Full Onboard Camera Lap of Bathurst with Jenson Button!.mp4 (http://www.mediafire.com/?ifvigespdsqswtc)

jenson button bathurst on Vimeo

Jim Cowan
April 1st, 2011, 05:51 PM
Hi Ian,
Thanks, that was pretty cool.

thanks
jim cowan

Ian Newland
April 1st, 2011, 06:06 PM
This was the mounting Position. You can see it on the front wing in front of the tyre.

http://img716.imageshack.us/img716/5384/65306947.jpg

Screen capture at 300kph

Wayne Reimer
April 1st, 2011, 07:24 PM
Ian,

Very cool footage..
Those cars are so incredibly fast, and the low shooting height really emphasizes the speed.
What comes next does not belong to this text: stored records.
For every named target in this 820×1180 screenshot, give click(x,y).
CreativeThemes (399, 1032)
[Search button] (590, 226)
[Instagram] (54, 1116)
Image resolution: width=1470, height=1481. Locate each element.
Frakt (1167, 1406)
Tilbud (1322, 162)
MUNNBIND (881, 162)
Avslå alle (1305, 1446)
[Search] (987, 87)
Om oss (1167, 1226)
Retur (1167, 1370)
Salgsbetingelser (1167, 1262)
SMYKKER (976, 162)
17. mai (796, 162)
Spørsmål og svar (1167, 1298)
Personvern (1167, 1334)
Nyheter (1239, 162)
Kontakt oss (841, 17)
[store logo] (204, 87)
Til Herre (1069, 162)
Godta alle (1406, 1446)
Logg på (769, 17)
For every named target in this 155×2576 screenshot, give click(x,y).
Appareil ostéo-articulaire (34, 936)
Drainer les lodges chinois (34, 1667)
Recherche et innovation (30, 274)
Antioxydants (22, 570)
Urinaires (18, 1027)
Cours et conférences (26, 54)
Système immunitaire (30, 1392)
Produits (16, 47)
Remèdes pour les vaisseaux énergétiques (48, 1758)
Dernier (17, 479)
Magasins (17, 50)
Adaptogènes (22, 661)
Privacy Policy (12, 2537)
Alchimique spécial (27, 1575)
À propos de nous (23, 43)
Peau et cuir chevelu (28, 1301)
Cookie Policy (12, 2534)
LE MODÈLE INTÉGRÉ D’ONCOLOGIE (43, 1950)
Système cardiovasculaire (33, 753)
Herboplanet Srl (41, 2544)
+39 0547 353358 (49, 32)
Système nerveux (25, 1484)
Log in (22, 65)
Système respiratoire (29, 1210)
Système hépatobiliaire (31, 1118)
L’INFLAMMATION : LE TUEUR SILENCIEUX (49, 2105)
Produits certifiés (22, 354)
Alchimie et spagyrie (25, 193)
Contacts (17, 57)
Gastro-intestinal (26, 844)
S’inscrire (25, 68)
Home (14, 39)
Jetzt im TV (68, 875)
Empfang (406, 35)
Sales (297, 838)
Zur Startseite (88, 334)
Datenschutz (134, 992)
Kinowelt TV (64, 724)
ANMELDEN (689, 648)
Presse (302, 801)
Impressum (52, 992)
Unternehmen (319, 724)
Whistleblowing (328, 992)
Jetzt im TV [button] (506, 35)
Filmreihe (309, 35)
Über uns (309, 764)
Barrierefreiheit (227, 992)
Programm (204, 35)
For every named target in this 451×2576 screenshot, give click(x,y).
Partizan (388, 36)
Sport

I put a mount on the front axle stub on my Harley last year and shot some footage....no where even CLOSE to 300kkmh, but it looks like I was going far faster than I really was.

Finding that point of minimal/no vibration is a bit tricky but when you hit the sweet spot, those little cameras really perform!

Ian Newland
April 1st, 2011, 08:03 PM
The trick is to not use the Gopro mounts or case. It induces too much vibration. The case mounting prongs flex due to the mass of the camera and the case. Without the case, the 1080p mode (110 degree FOV) can be used at 25p vs using 720p mode ( 170 degrees) at 50fps. If the horizon is center frame, there is not much evidence of the fisheye/distorted look. However 50fps is smoother.

If you do use the housing, attach the camera with a 4 sided clamp arrangement, rather than the single bottom provided prongs. CMOS Jello comes from tilt rotation, if you eliminate or limit this jello is minimized.

To explain this better, if you raise the camera 2ft vertically but keep it on the same horizontal plane there is little change relative to the horizon. Think (crane or vertical slider). Even if you move the camera up and down 2ft 20times per second, there will be no jello. Tilt the camera on it's horizontal plane though and the horizon moves from the center to the top or bottom of the frame, this is what causes the extreme jello as the sensor scan reads top to bottom.

R

Ian Newland
April 2nd, 2011, 01:15 AM
Here's the results of some tests I've been doing with mounts that don't utilize the GoPro housing prongs. The mount location and mount is chosen to minimize Jello and picture distortion.

There's 720p HD or SD version or you can download the uploaded file if you are a vimeo member.

And yes we drive on the wrong side of the road Down Under.

Car on Vimeo

Ian Newland
April 2nd, 2011, 03:44 AM
Now this is cool. It's an OFX plugin for Sony Vegas that adds a very configurable motion blur to pixels when they hit a preset motion threshold.
What this does is it replicates the video as if it was shot at a shutter of 1/50 (which is the correct 180 degree shutter setting for 25fps) when in fact the video was shot at somewhere near 1/750 - 1/1000

The visual effect is that it removes the frame judder/strobing/hyper-real effect that is hard on the eyes. Notice the trees/cars blur instead of strobe, notice when i walk in the shop i have a nice motion blur but everything else is sharp. Also the far way objects are still sharp in the center of the driving clip.

This sample taken from the video above could be reduced a little, but i wanted to make it easy to see the effect.